- _Exercise description_
Write out exactly the lines of the entries below from the one holding "Image resolution: width=1366, height=2066." to the one holding "carol stream auto insurance (999, 841)", inclusive, and leave out all other lines.

- _Provided entries_
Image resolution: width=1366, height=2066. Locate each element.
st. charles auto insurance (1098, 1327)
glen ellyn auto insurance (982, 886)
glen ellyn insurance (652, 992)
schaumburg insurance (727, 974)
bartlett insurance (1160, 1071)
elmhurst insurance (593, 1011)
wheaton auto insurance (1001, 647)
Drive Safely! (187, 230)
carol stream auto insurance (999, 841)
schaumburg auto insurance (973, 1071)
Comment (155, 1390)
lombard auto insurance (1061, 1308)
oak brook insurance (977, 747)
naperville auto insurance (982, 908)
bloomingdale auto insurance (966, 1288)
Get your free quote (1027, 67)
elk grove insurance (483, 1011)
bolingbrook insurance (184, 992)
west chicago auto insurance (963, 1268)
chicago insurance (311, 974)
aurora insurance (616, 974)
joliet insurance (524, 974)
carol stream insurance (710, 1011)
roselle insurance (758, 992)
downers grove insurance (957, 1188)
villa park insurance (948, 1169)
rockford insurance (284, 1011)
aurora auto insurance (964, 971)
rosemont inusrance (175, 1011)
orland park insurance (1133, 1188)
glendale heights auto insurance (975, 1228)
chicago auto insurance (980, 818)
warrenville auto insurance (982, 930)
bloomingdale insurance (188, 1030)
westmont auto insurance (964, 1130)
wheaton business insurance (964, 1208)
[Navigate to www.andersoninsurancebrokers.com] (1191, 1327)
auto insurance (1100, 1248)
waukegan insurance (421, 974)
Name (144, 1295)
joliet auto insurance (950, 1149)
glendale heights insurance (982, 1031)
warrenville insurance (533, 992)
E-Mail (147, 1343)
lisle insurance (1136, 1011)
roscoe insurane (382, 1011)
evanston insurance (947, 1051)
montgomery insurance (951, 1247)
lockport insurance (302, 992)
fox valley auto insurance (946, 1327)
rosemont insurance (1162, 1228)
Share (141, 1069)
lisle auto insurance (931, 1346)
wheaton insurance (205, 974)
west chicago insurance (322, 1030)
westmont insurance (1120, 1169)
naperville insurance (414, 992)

--

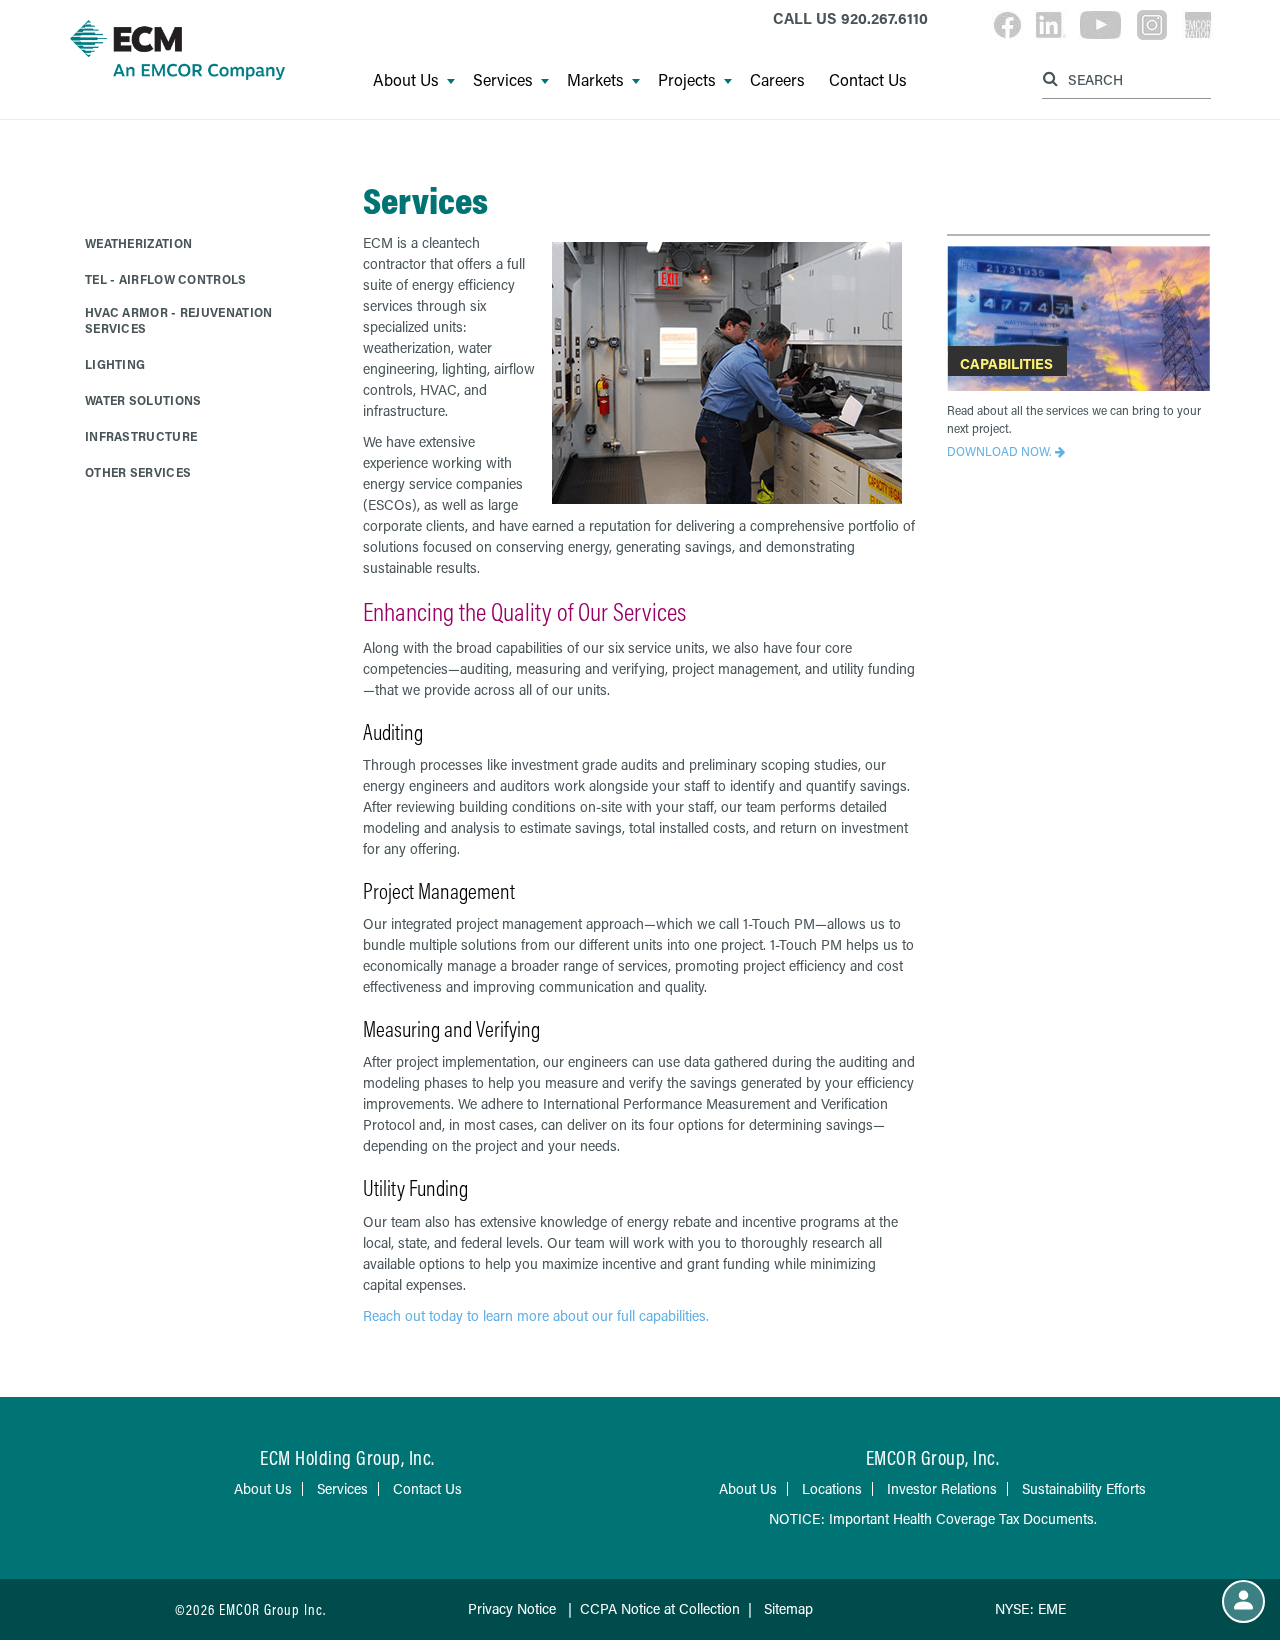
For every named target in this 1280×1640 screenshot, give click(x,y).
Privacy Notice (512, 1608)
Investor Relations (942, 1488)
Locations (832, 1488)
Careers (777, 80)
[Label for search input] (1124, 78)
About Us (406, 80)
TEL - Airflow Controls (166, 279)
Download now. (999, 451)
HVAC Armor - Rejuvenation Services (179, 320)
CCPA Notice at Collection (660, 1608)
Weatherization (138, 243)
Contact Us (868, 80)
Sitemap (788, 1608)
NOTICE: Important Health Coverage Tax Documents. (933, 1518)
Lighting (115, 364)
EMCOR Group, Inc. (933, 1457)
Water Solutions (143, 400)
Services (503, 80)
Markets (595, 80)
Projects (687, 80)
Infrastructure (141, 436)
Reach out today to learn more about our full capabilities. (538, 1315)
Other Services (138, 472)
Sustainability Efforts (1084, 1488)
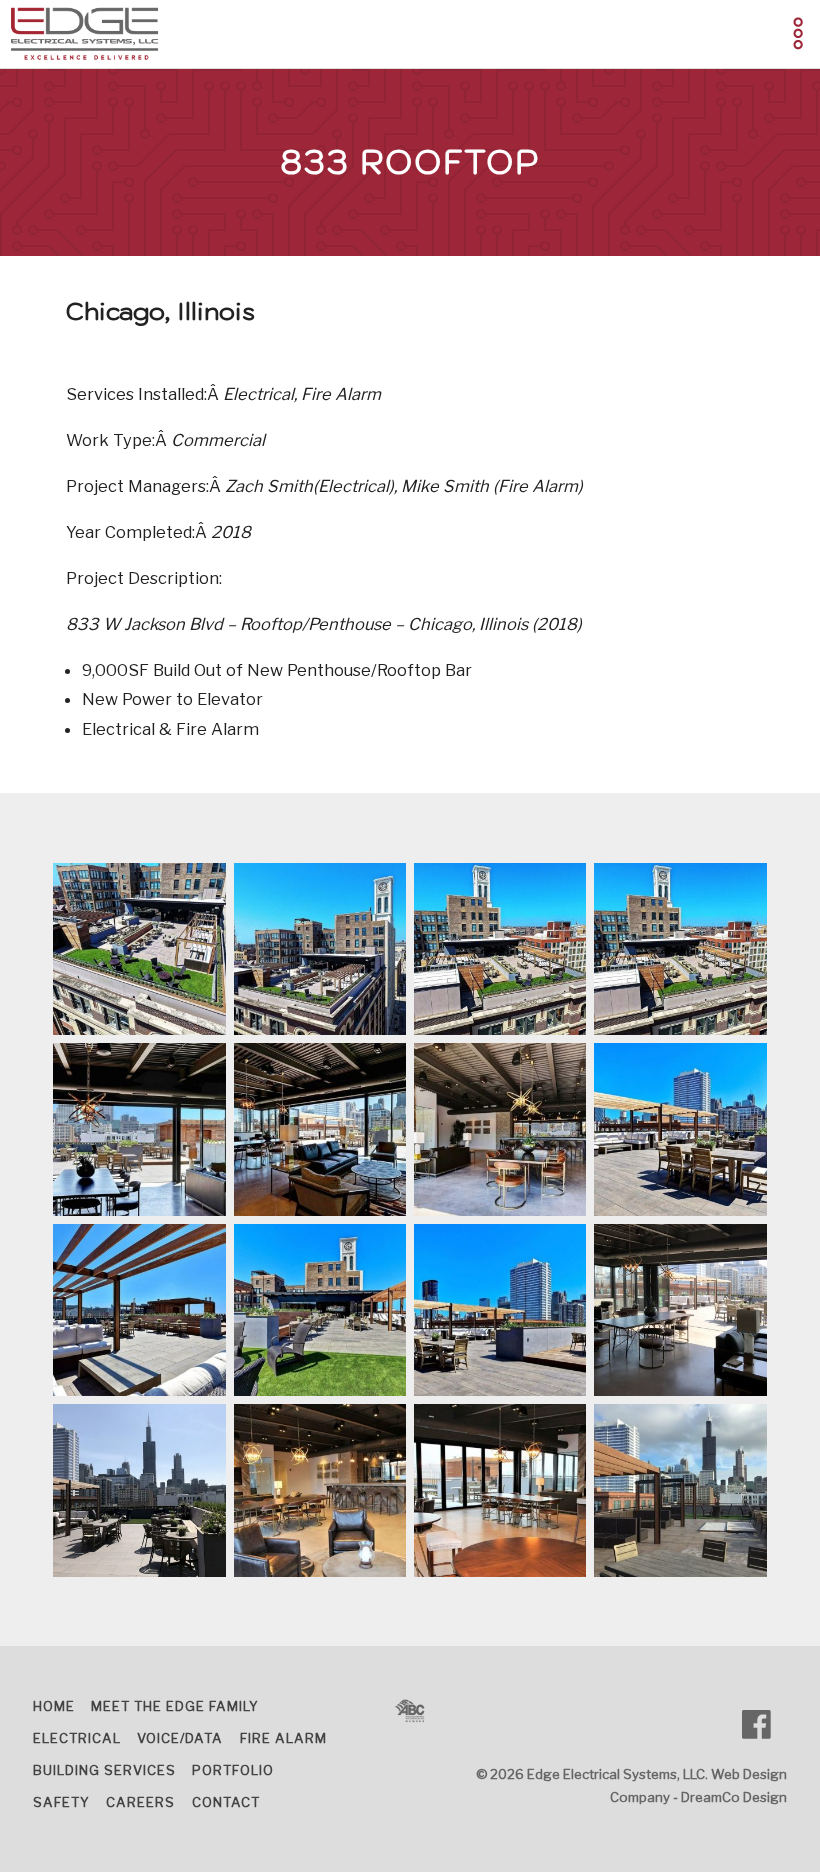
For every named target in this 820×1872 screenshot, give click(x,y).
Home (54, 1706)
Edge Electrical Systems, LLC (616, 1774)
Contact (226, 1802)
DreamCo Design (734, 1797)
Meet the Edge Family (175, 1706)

- _The completed task_
Image resolution: width=1366, height=2066. Locate each element.
st. charles auto insurance (1098, 1327)
glen ellyn auto insurance (982, 886)
glen ellyn insurance (652, 992)
schaumburg insurance (727, 974)
bartlett insurance (1160, 1071)
elmhurst insurance (593, 1011)
wheaton auto insurance (1001, 647)
Drive Safely! (187, 230)
carol stream auto insurance (999, 841)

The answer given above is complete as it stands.